Written exercise: Format the lines of the records below as a numbered list, omitting blank lines.

Data section:
==*==
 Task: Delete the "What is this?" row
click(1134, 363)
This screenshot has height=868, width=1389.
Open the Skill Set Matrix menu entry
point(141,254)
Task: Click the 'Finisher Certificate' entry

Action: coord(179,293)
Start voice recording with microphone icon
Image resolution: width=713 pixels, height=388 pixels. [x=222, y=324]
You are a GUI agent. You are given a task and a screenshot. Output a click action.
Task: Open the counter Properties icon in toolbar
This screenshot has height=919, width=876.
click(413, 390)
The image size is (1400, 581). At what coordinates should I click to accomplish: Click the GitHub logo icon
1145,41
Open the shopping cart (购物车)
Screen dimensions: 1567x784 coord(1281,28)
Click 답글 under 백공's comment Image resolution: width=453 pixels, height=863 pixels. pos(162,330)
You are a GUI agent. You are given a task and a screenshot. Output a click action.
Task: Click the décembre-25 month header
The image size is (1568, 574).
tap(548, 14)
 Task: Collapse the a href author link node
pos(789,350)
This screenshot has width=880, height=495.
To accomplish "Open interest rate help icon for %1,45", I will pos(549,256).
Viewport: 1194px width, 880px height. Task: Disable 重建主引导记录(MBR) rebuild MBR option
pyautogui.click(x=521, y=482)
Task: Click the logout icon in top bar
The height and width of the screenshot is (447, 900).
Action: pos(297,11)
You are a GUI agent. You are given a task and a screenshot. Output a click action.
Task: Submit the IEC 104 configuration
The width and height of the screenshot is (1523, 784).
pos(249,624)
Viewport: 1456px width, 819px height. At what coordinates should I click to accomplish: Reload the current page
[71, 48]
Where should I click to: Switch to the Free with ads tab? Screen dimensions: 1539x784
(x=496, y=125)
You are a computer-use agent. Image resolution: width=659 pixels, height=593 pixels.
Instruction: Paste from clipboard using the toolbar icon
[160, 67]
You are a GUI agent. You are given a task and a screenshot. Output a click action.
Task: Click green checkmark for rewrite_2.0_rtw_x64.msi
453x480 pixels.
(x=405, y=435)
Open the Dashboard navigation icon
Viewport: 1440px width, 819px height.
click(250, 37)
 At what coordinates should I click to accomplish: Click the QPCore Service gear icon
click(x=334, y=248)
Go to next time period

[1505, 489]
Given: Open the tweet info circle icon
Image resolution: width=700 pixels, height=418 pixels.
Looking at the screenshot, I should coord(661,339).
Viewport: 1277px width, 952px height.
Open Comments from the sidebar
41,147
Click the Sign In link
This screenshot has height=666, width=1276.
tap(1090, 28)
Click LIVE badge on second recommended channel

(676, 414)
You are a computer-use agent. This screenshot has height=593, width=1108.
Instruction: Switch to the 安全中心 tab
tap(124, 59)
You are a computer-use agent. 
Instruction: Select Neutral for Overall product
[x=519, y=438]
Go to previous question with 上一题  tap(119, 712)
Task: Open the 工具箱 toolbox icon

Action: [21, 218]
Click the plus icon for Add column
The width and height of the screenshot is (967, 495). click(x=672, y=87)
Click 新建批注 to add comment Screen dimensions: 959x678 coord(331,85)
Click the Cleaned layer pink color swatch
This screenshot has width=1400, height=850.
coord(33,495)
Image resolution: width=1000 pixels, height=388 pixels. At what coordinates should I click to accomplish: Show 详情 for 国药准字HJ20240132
==*==
The solution:
1.  Task: Delete the "What is this?" row
2. click(1134, 363)
3. This screenshot has height=868, width=1389.
4. Open the Skill Set Matrix menu entry
5. point(141,254)
6. Task: Click the 'Finisher Certificate' entry
7. Action: coord(179,293)
8. Start voice recording with microphone icon
9. Image resolution: width=713 pixels, height=388 pixels. [x=222, y=324]
10. You are a GUI agent. You are given a task and a screenshot. Output a click action.
11. Task: Open the counter Properties icon in toolbar
12. This screenshot has height=919, width=876.
13. click(413, 390)
14. The image size is (1400, 581). At what coordinates should I click to accomplish: Click the GitHub logo icon
15. 1145,41
16. Open the shopping cart (购物车)
17. Screen dimensions: 1567x784 coord(1281,28)
18. Click 답글 under 백공's comment Image resolution: width=453 pixels, height=863 pixels. pos(162,330)
19. You are a GUI agent. You are given a task and a screenshot. Output a click action.
20. Task: Click the décembre-25 month header
21. The image size is (1568, 574).
22. tap(548, 14)
23.  Task: Collapse the a href author link node
24. pos(789,350)
25. This screenshot has width=880, height=495.
26. To accomplish "Open interest rate help icon for %1,45", I will pos(549,256).
27. Viewport: 1194px width, 880px height. Task: Disable 重建主引导记录(MBR) rebuild MBR option
28. pyautogui.click(x=521, y=482)
29. Task: Click the logout icon in top bar
30. The height and width of the screenshot is (447, 900).
31. Action: pos(297,11)
32. You are a GUI agent. You are given a task and a screenshot. Output a click action.
33. Task: Submit the IEC 104 configuration
34. The width and height of the screenshot is (1523, 784).
35. pos(249,624)
36. Viewport: 1456px width, 819px height. At what coordinates should I click to accomplish: Reload the current page
37. [71, 48]
38. Where should I click to: Switch to the Free with ads tab? Screen dimensions: 1539x784
39. (x=496, y=125)
40. You are a computer-use agent. Image resolution: width=659 pixels, height=593 pixels.
41. Instruction: Paste from clipboard using the toolbar icon
42. [160, 67]
43. You are a GUI agent. You are given a task and a screenshot. Output a click action.
44. Task: Click green checkmark for rewrite_2.0_rtw_x64.msi
45. 453x480 pixels.
46. (x=405, y=435)
47. Open the Dashboard navigation icon
48. Viewport: 1440px width, 819px height.
49. click(250, 37)
50.  At what coordinates should I click to accomplish: Click the QPCore Service gear icon
51. click(x=334, y=248)
52. Go to next time period
53. [1505, 489]
54. Given: Open the tweet info circle icon
55. Image resolution: width=700 pixels, height=418 pixels.
56. Looking at the screenshot, I should coord(661,339).
57. Viewport: 1277px width, 952px height.
58. Open Comments from the sidebar
59. 41,147
60. Click the Sign In link
61. This screenshot has height=666, width=1276.
62. tap(1090, 28)
63. Click LIVE badge on second recommended channel
64. (676, 414)
65. You are a computer-use agent. This screenshot has height=593, width=1108.
66. Instruction: Switch to the 安全中心 tab
67. tap(124, 59)
68. You are a computer-use agent. 
69. Instruction: Select Neutral for Overall product
70. [x=519, y=438]
71. Go to previous question with 上一题  tap(119, 712)
72. Task: Open the 工具箱 toolbox icon
73. Action: [21, 218]
74. Click the plus icon for Add column
75. The width and height of the screenshot is (967, 495). click(x=672, y=87)
76. Click 新建批注 to add comment Screen dimensions: 959x678 coord(331,85)
77. Click the Cleaned layer pink color swatch
78. This screenshot has width=1400, height=850.
79. coord(33,495)
80. Image resolution: width=1000 pixels, height=388 pixels. At what coordinates should I click to accomplish: Show 详情 for 国药准字HJ20240132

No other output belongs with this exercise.